Colonia Noche Buena is a neighborhood in Benito Juárez, Mexico City.

"Noche Buena" literally means "good night", but is also the Spanish name for Christmas Eve. The name comes from Compañía Ladrillera de la Noche Buena, a brickworks from the 19th century that was located in the lands that now belong to the Parque Hundido and the Colonia Noche Buena.

==Location==
Colonia Noche Buena is located in the Benito Juárez municipality of Mexico City.

The neighborhood is bordered by:

- Eje 6 Sur Holbein on the north, across which is Ciudad de los Deportes
- Augusto Rodin street on the west, across which is Colonia San Juan
- Porfirio Díaz Avenue on the south, across which is Colonia Extremadura Insurgentes
- Avenida de los Insurgentes Sur on the east, across which is Colonia Insurgentes San Borja and Colonia del Valle Centro

==Description==
Colonia Noche Buena is mainly a residential neighborhood consisting of apartment buildings and houses that date back to the 1950s, though some of this buildings have been demolished and replaced by modern apartment buildings. The neighborhood has, also, a few small cafés and restaurants.

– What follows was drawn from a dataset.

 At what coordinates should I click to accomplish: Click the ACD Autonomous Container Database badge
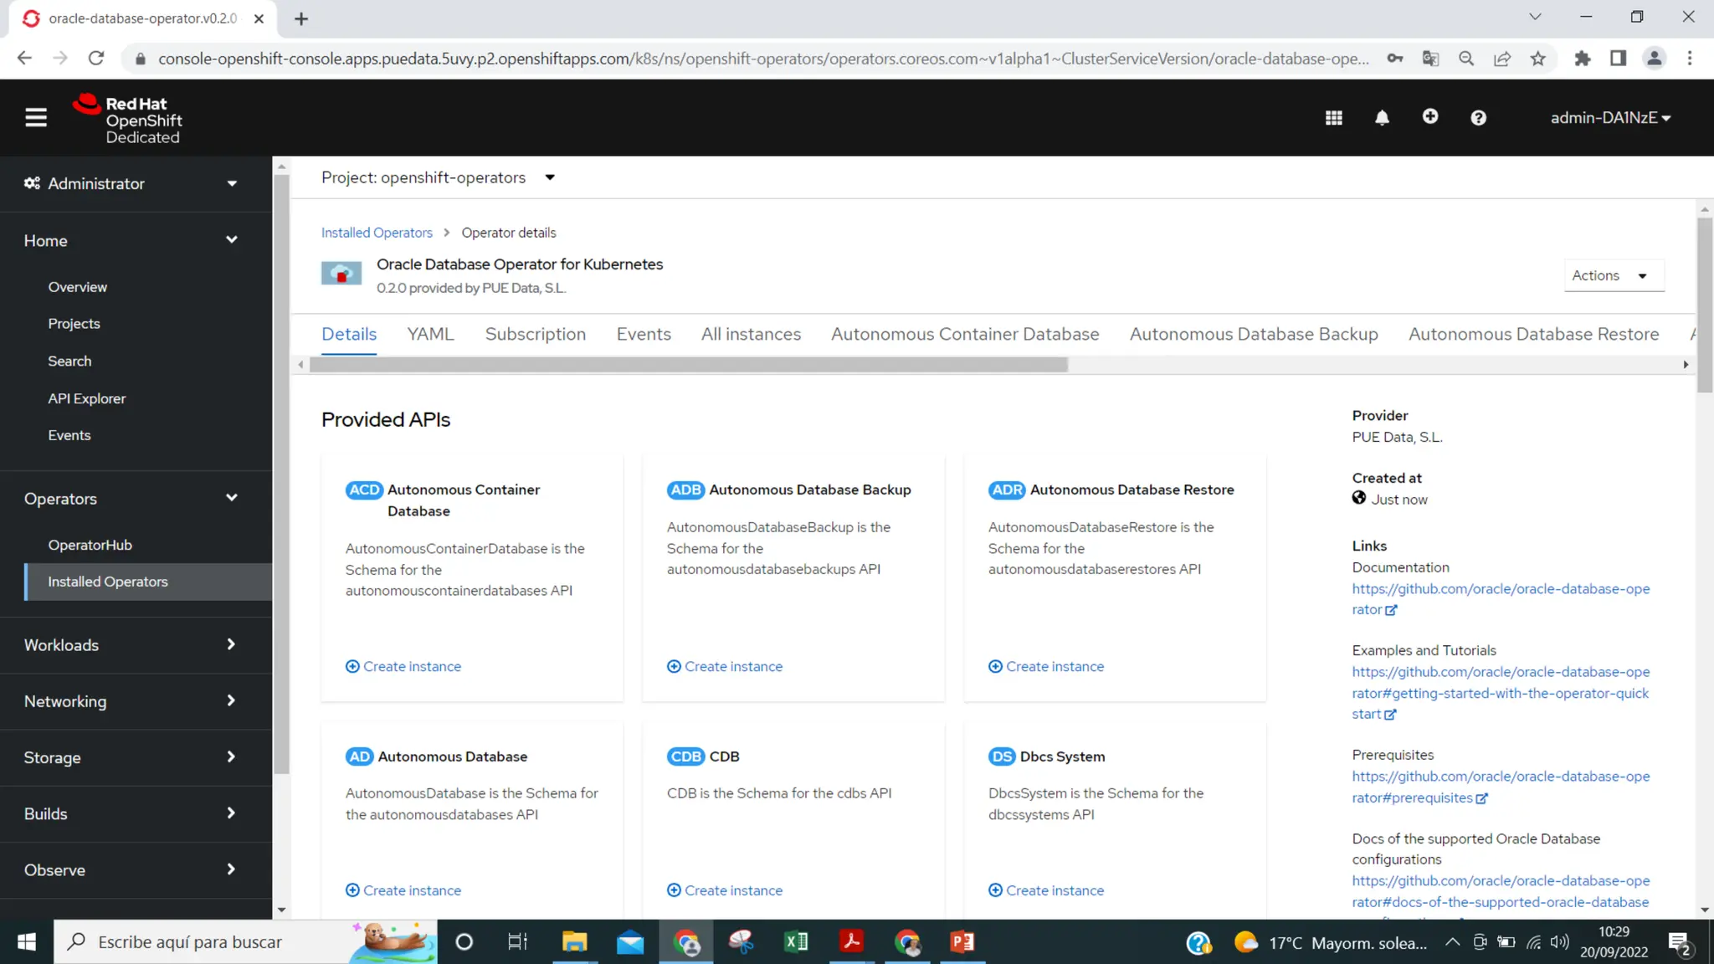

Similarly to adjacent Ciudad de los Deportes and Colonia Nápoles, Noche Buena's street nomenclature corresponds to cities and states of the United States, such as Baltimore, Florida, Carolina and Cleveland, to name a few.

A house that belonged to Octavio Paz is located in the neighborhood. Mexico City's government has planned to transform it into a public library and cultural space.

==Transportation==

===Public transportation===
The area is served by the Mexico City Metrobús Line 1 and EcoBici bikeshare.